Instructions to follow. Retype each line below without a single alteration.

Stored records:
++++++++++++++++++++

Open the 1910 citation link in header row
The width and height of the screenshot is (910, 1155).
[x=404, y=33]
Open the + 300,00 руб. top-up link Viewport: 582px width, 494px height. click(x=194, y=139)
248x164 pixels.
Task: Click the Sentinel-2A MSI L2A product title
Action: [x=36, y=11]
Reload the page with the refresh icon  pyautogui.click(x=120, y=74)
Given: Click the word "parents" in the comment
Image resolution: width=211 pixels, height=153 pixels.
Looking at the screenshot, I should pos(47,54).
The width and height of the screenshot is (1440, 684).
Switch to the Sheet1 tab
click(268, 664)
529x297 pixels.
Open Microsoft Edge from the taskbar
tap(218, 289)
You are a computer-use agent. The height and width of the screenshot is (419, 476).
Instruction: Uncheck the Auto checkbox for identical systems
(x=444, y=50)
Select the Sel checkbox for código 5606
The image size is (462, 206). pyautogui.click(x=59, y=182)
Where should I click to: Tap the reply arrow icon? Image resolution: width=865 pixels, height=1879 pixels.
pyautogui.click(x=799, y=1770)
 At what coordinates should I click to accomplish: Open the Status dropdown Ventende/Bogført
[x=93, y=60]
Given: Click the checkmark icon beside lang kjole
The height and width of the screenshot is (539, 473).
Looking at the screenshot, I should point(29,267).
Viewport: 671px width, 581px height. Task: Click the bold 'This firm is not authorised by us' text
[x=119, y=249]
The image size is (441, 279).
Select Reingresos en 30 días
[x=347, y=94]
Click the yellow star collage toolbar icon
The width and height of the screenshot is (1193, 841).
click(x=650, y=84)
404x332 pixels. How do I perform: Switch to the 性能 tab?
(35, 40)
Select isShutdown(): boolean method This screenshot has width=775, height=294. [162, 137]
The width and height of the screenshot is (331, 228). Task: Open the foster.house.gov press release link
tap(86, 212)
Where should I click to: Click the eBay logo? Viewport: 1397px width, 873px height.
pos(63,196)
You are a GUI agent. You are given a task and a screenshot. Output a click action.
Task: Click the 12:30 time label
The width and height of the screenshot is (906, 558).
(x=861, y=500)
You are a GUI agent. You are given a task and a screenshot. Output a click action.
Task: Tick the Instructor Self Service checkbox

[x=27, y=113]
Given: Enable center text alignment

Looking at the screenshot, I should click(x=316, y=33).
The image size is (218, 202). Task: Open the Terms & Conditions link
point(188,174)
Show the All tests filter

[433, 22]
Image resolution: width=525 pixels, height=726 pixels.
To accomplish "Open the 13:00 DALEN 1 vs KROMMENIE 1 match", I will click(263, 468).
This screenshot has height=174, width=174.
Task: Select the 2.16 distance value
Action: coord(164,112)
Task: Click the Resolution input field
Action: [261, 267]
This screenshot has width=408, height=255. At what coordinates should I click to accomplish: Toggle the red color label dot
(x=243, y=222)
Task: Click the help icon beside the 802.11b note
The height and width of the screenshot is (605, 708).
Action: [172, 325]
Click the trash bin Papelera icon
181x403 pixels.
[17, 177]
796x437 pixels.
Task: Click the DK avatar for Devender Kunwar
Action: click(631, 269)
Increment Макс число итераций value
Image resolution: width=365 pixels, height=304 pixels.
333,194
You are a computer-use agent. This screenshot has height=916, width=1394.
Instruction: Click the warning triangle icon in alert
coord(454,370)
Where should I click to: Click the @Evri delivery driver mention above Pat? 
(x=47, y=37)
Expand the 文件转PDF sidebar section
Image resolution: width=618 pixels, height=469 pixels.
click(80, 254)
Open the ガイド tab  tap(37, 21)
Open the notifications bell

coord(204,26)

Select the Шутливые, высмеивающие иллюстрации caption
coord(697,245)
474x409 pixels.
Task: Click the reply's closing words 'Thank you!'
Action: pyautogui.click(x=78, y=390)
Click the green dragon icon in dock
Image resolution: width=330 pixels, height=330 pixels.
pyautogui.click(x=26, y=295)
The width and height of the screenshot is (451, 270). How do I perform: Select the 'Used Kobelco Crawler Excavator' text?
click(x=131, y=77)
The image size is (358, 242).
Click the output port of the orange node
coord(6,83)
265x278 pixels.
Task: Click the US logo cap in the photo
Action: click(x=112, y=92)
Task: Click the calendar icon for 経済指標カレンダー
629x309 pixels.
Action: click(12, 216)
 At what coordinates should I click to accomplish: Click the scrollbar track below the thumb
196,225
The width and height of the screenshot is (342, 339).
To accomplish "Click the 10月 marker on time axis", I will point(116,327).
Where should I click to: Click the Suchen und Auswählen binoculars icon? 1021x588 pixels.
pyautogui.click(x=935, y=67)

++++++++++++++++++++

Your response.
Open the 1910 citation link in header row
The width and height of the screenshot is (910, 1155).
[x=404, y=33]
Open the + 300,00 руб. top-up link Viewport: 582px width, 494px height. click(x=194, y=139)
248x164 pixels.
Task: Click the Sentinel-2A MSI L2A product title
Action: [x=36, y=11]
Reload the page with the refresh icon  pyautogui.click(x=120, y=74)
Given: Click the word "parents" in the comment
Image resolution: width=211 pixels, height=153 pixels.
Looking at the screenshot, I should pos(47,54).
The width and height of the screenshot is (1440, 684).
Switch to the Sheet1 tab
click(268, 664)
529x297 pixels.
Open Microsoft Edge from the taskbar
tap(218, 289)
You are a computer-use agent. The height and width of the screenshot is (419, 476).
Instruction: Uncheck the Auto checkbox for identical systems
(x=444, y=50)
Select the Sel checkbox for código 5606
The image size is (462, 206). pyautogui.click(x=59, y=182)
Where should I click to: Tap the reply arrow icon? Image resolution: width=865 pixels, height=1879 pixels.
pyautogui.click(x=799, y=1770)
 At what coordinates should I click to accomplish: Open the Status dropdown Ventende/Bogført
[x=93, y=60]
Given: Click the checkmark icon beside lang kjole
The height and width of the screenshot is (539, 473).
Looking at the screenshot, I should point(29,267).
Viewport: 671px width, 581px height. Task: Click the bold 'This firm is not authorised by us' text
[x=119, y=249]
The image size is (441, 279).
Select Reingresos en 30 días
[x=347, y=94]
Click the yellow star collage toolbar icon
The width and height of the screenshot is (1193, 841).
click(x=650, y=84)
404x332 pixels. How do I perform: Switch to the 性能 tab?
(35, 40)
Select isShutdown(): boolean method This screenshot has width=775, height=294. [162, 137]
The width and height of the screenshot is (331, 228). Task: Open the foster.house.gov press release link
tap(86, 212)
Where should I click to: Click the eBay logo? Viewport: 1397px width, 873px height.
pos(63,196)
You are a GUI agent. You are given a task and a screenshot. Output a click action.
Task: Click the 12:30 time label
The width and height of the screenshot is (906, 558).
(x=861, y=500)
You are a GUI agent. You are given a task and a screenshot. Output a click action.
Task: Tick the Instructor Self Service checkbox

[x=27, y=113]
Given: Enable center text alignment

Looking at the screenshot, I should click(x=316, y=33).
The image size is (218, 202). Task: Open the Terms & Conditions link
point(188,174)
Show the All tests filter

[433, 22]
Image resolution: width=525 pixels, height=726 pixels.
To accomplish "Open the 13:00 DALEN 1 vs KROMMENIE 1 match", I will click(263, 468).
This screenshot has height=174, width=174.
Task: Select the 2.16 distance value
Action: coord(164,112)
Task: Click the Resolution input field
Action: [261, 267]
This screenshot has width=408, height=255. At what coordinates should I click to accomplish: Toggle the red color label dot
(x=243, y=222)
Task: Click the help icon beside the 802.11b note
The height and width of the screenshot is (605, 708).
Action: [172, 325]
Click the trash bin Papelera icon
181x403 pixels.
[17, 177]
796x437 pixels.
Task: Click the DK avatar for Devender Kunwar
Action: click(631, 269)
Increment Макс число итераций value
Image resolution: width=365 pixels, height=304 pixels.
333,194
You are a computer-use agent. This screenshot has height=916, width=1394.
Instruction: Click the warning triangle icon in alert
coord(454,370)
Where should I click to: Click the @Evri delivery driver mention above Pat? 
(x=47, y=37)
Expand the 文件转PDF sidebar section
Image resolution: width=618 pixels, height=469 pixels.
click(80, 254)
Open the ガイド tab  tap(37, 21)
Open the notifications bell

coord(204,26)

Select the Шутливые, высмеивающие иллюстрации caption
coord(697,245)
474x409 pixels.
Task: Click the reply's closing words 'Thank you!'
Action: pyautogui.click(x=78, y=390)
Click the green dragon icon in dock
Image resolution: width=330 pixels, height=330 pixels.
pyautogui.click(x=26, y=295)
The width and height of the screenshot is (451, 270). How do I perform: Select the 'Used Kobelco Crawler Excavator' text?
click(x=131, y=77)
The image size is (358, 242).
Click the output port of the orange node
coord(6,83)
265x278 pixels.
Task: Click the US logo cap in the photo
Action: click(x=112, y=92)
Task: Click the calendar icon for 経済指標カレンダー
629x309 pixels.
Action: click(12, 216)
 At what coordinates should I click to accomplish: Click the scrollbar track below the thumb
196,225
The width and height of the screenshot is (342, 339).
To accomplish "Click the 10月 marker on time axis", I will point(116,327).
Where should I click to: Click the Suchen und Auswählen binoculars icon? 1021x588 pixels.
pyautogui.click(x=935, y=67)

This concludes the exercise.